[Aim]
Rewrite everything from the start of the data down through the line containing "pyautogui.click(x=99, y=345)", replacing "GUI agent" with "desktop agent" and keeping all else the same. Omit the pictures.

[Supplied entries]
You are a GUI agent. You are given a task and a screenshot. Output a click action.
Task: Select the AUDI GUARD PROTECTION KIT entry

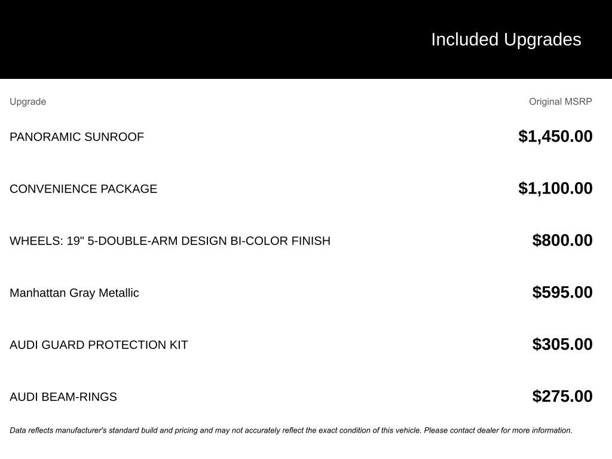pyautogui.click(x=99, y=345)
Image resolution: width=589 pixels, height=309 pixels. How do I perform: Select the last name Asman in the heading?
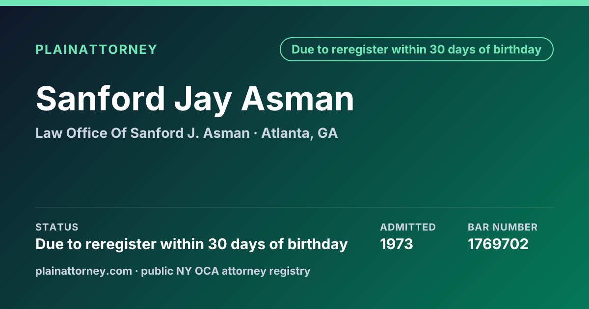pos(297,99)
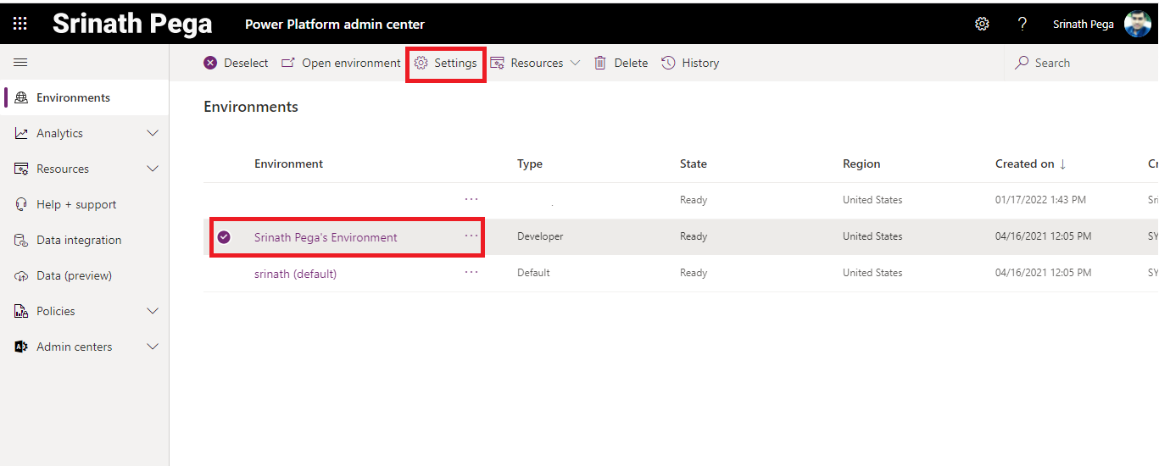The image size is (1159, 466).
Task: Click the gear settings icon in header
Action: [x=982, y=24]
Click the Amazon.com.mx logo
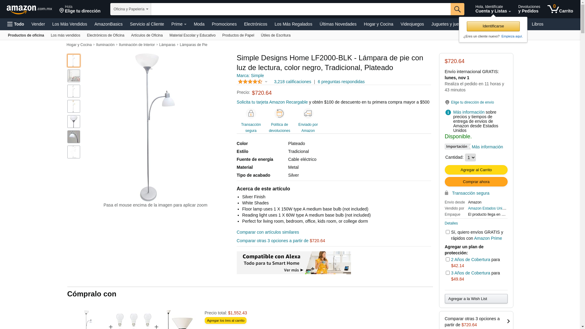Screen dimensions: 585x329 29,9
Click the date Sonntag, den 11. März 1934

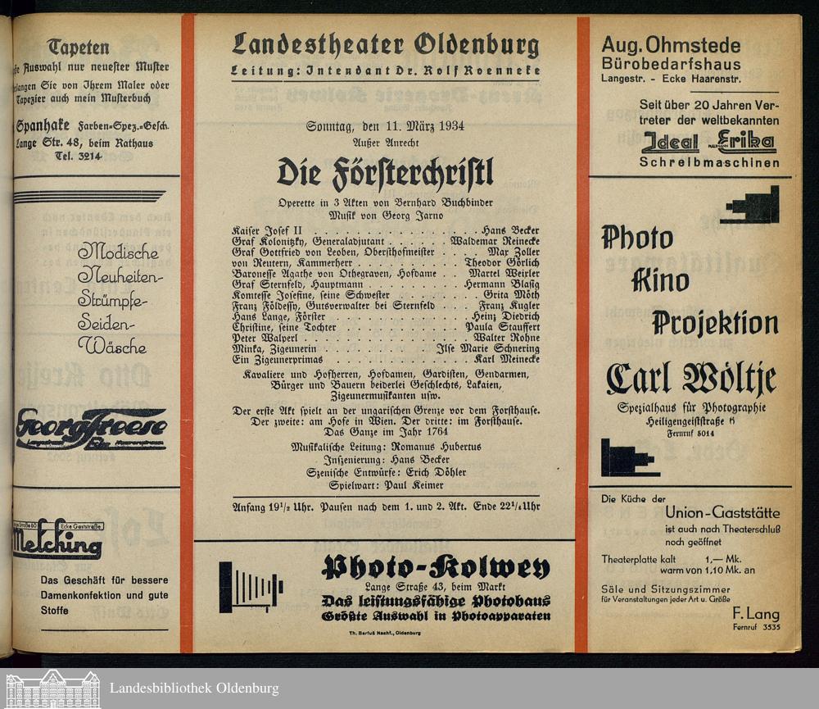[x=385, y=126]
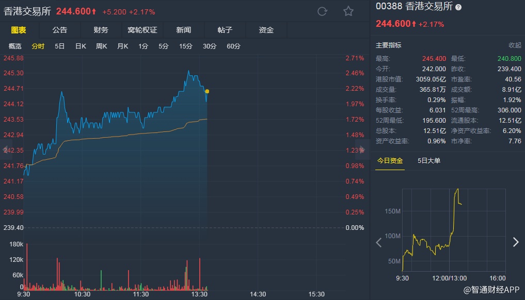
Task: Go to the 新闻 tab
Action: click(183, 30)
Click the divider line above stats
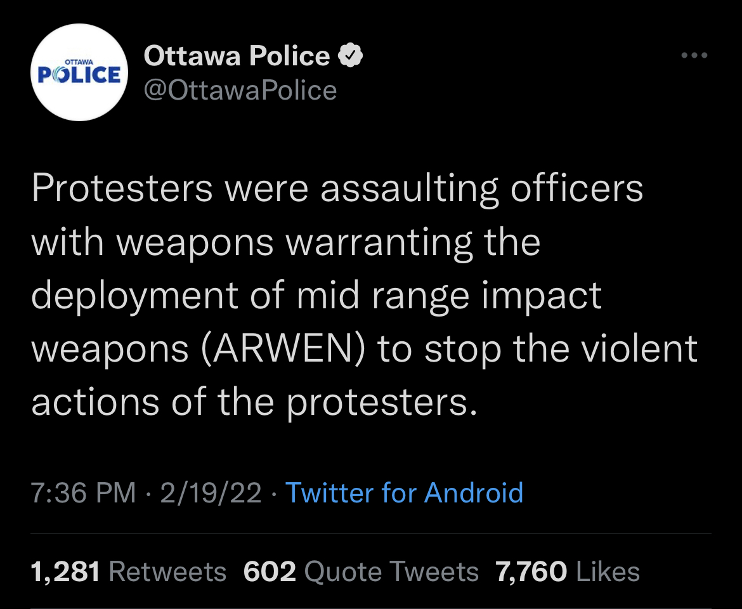This screenshot has height=609, width=742. [x=371, y=534]

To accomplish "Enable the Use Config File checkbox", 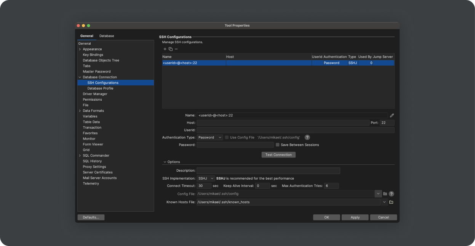I will [227, 137].
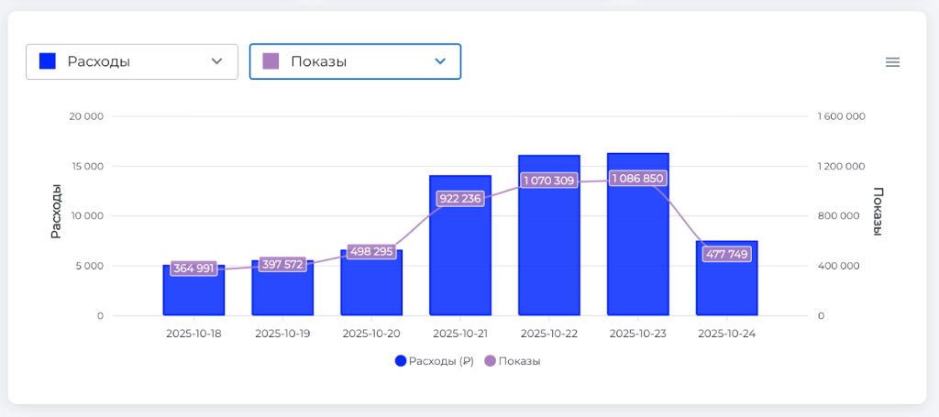Open the chart hamburger menu

[892, 62]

[Solution for this task]
You are a desktop agent. You are given a task and a screenshot. Output a click action.
Task: Select the AUDI GUARD PROTECTION KIT entry

pyautogui.click(x=99, y=345)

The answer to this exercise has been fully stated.